Pour Alvera, il y a pire que le dénuement : « Le froid, on peut y parer en recevant des couvertures, pour la faim il y a les caisses alimentaires. Le plus dur est le déracinement, le fait de savoir que nous ne retournerons plus jamais chez nous. » Mais Alvera veut bien croire que les pays d’accueil leur offriront ce que l’Irak ne leur a pas donné, à savoir « la sécurité et le fait de se sentir des citoyens à part entière ».

Aoun et Hariri commentent la visite « historique » du pape
Quelques minutes après l’arrivée du pape François hier en Irak pour une visite « historique », le président de la République Michel Aoun lui a souhaité la bienvenue, disant espérer que cette visite « apportera l’élan nécessaire pour établir une paix réelle (...) entre les peuples de la région ». « Bienvenue à Sa Sainteté le pape François en Orient, terre de rencontre des civilisations, des religions et des cultures. Nous espérons que cette visite apportera l’élan nécessaire pour établir une paix réelle tant attendue par les Irakiens et les peuples de la région », a écrit le chef de l’État sur son compte Twitter personnel. À son tour, le Premier ministre désigné, Saad Hariri, a qualifié d’« historique » le déplacement du pape en Irak.

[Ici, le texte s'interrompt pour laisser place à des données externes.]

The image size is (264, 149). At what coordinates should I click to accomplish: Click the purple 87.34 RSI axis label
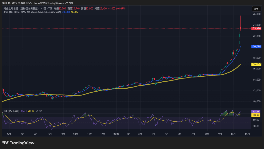[x=256, y=112]
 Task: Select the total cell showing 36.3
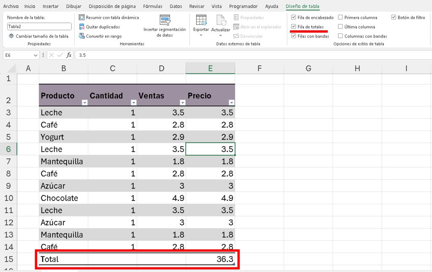[x=210, y=259]
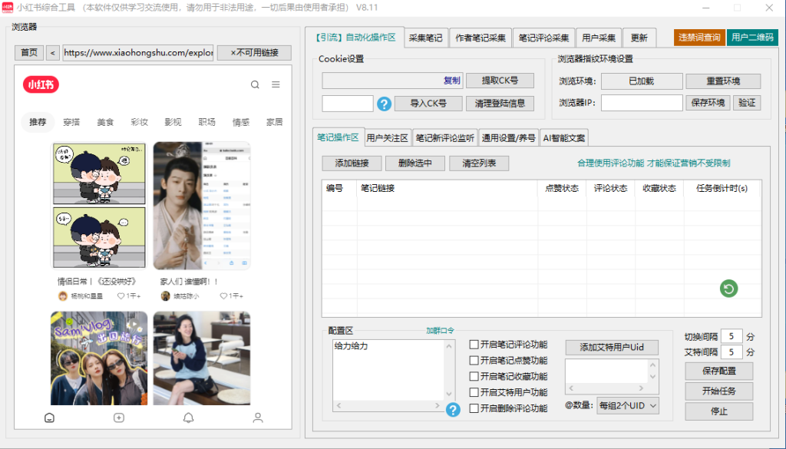This screenshot has width=786, height=449.
Task: Click the green refresh icon in task list
Action: coord(728,289)
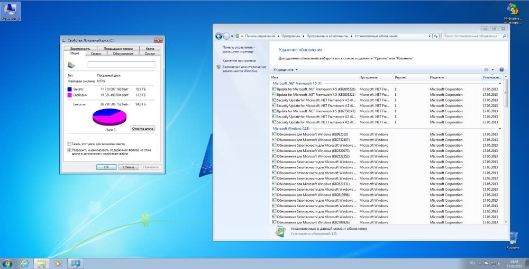Screen dimensions: 529x269
Task: Click the Back arrow in Installed Updates window
Action: click(219, 36)
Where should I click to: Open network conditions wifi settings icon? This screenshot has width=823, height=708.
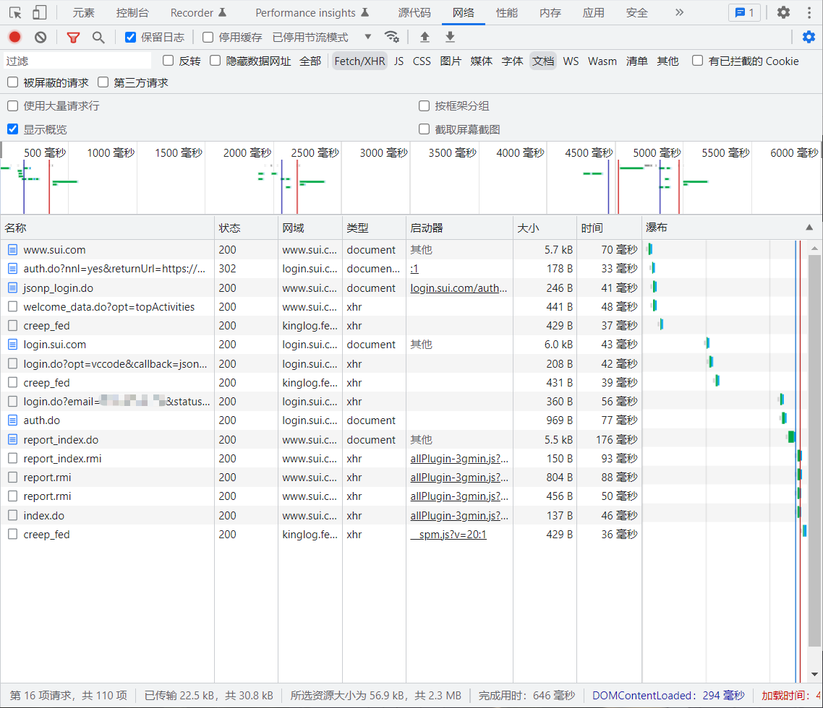[x=391, y=37]
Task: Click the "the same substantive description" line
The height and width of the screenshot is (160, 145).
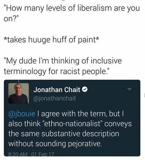Action: (x=64, y=134)
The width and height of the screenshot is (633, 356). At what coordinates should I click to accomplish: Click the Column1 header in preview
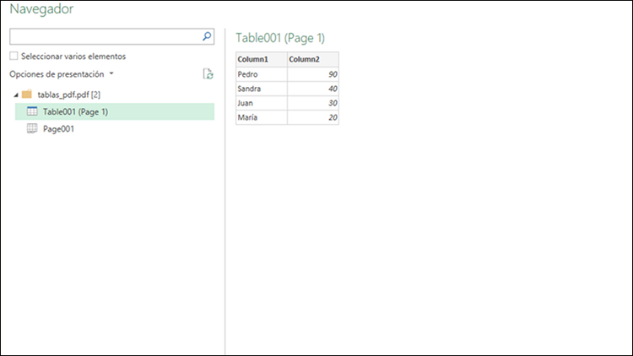262,60
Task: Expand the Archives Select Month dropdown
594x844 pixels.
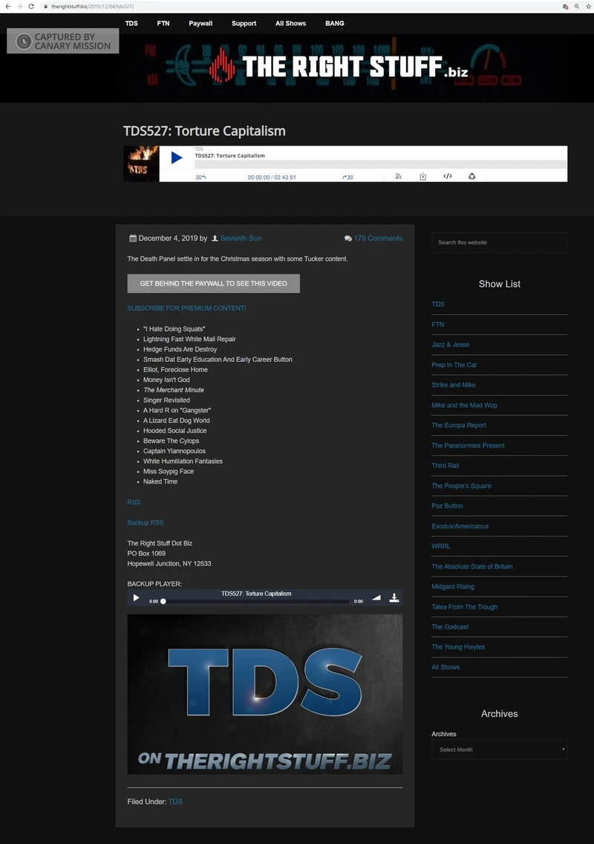Action: [x=499, y=750]
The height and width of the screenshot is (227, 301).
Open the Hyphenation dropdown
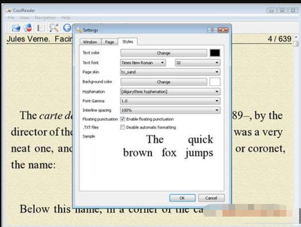pyautogui.click(x=170, y=91)
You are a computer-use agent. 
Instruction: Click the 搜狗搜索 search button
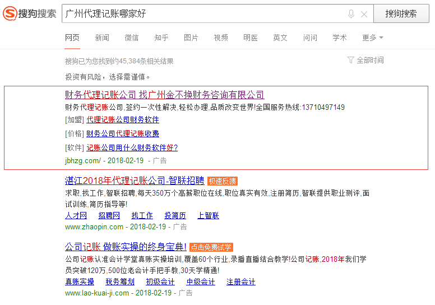[x=401, y=14]
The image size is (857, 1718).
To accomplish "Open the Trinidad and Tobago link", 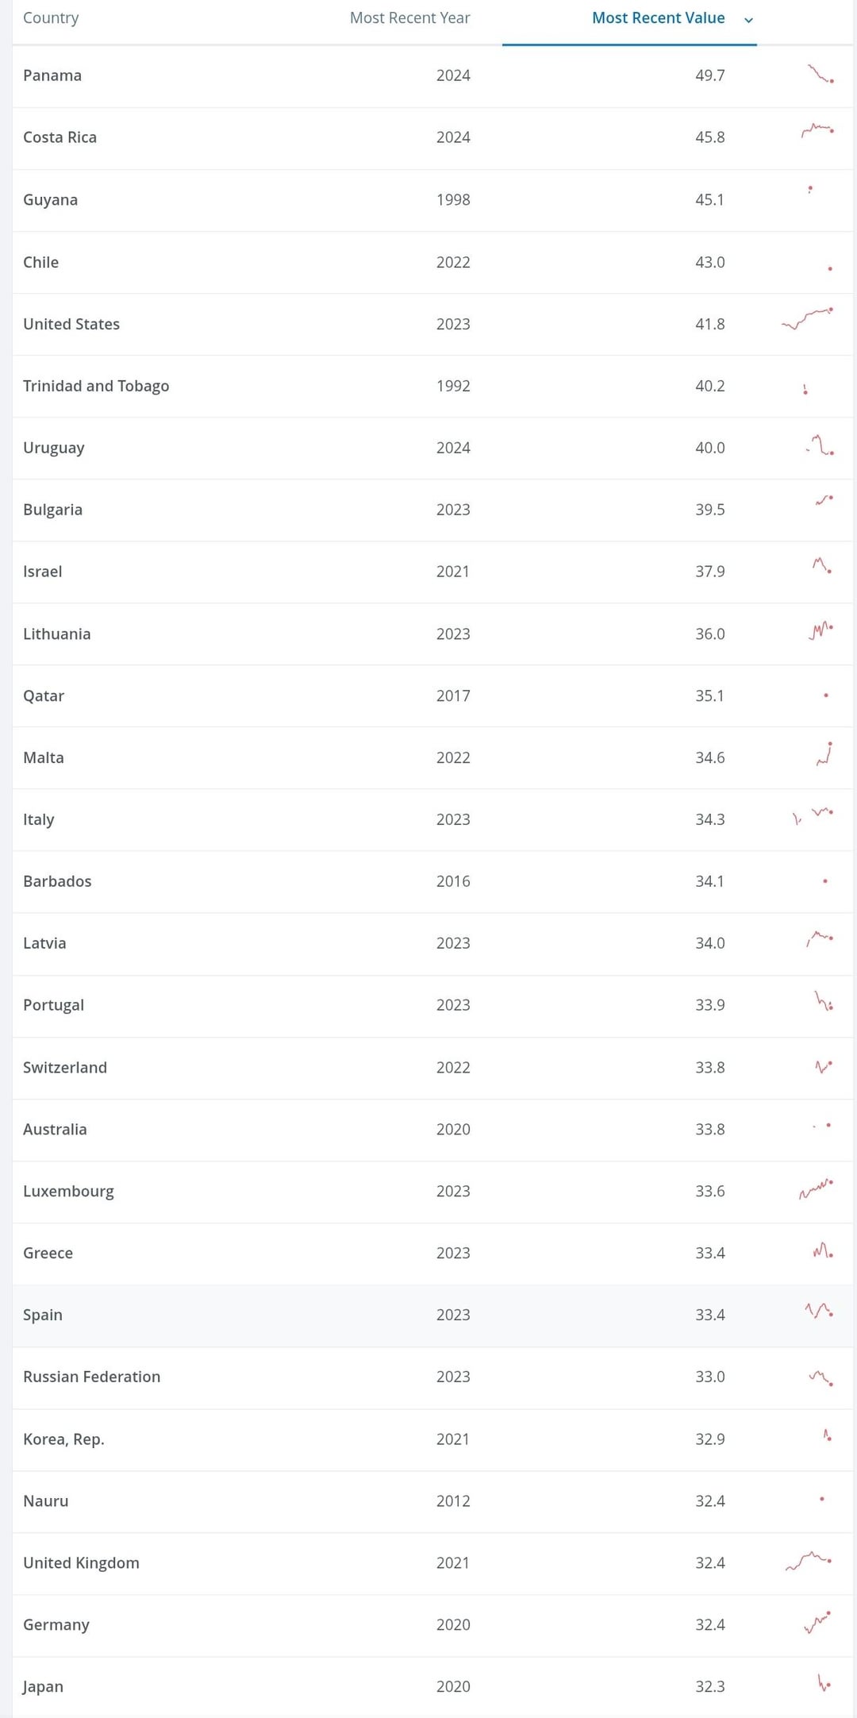I will coord(96,386).
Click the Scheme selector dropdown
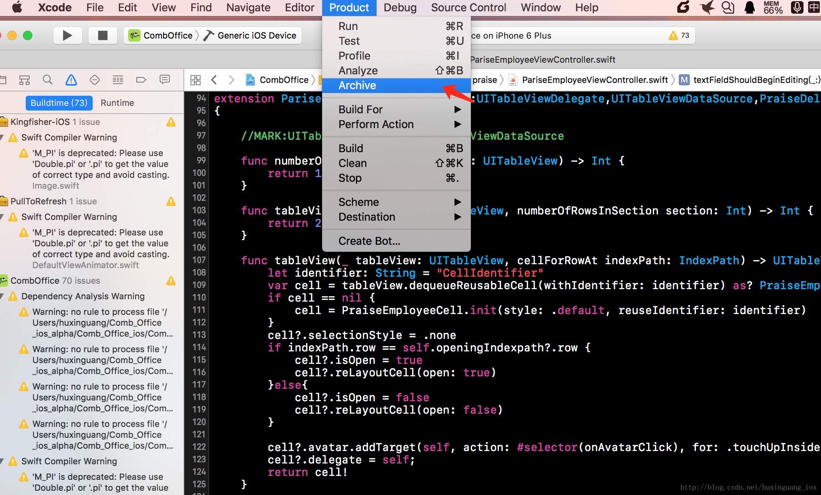821x495 pixels. click(x=158, y=36)
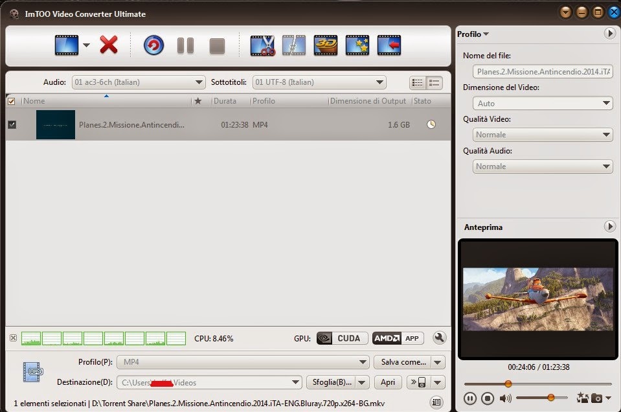Remove selected file with red X icon
Screen dimensions: 621x412
(x=109, y=45)
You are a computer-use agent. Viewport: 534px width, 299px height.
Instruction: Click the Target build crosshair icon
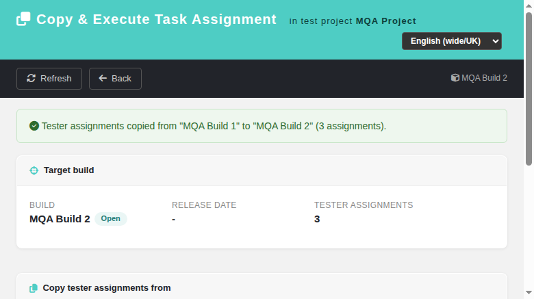pos(34,170)
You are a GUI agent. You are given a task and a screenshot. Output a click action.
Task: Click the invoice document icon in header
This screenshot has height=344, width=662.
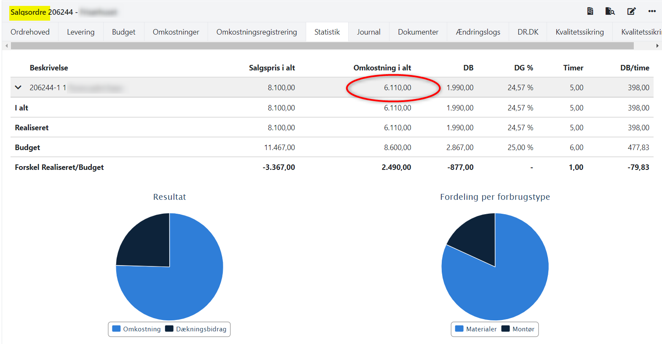click(x=590, y=11)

Sur Twitter, M. Hariri a estimé qu’il s’agit d’une « visite historique sur le triple plan spirituel, culturel et humain ». « C’est un message à la région (du Moyen-Orient) dans son ensemble, articulé autour de l’importance du dialogue interreligieux et de la préservation du vivre-ensemble islamo-chrétien », a-t-il ajouté. « Nous aspirons à rencontrer le pape au Liban », a-t-il conclu.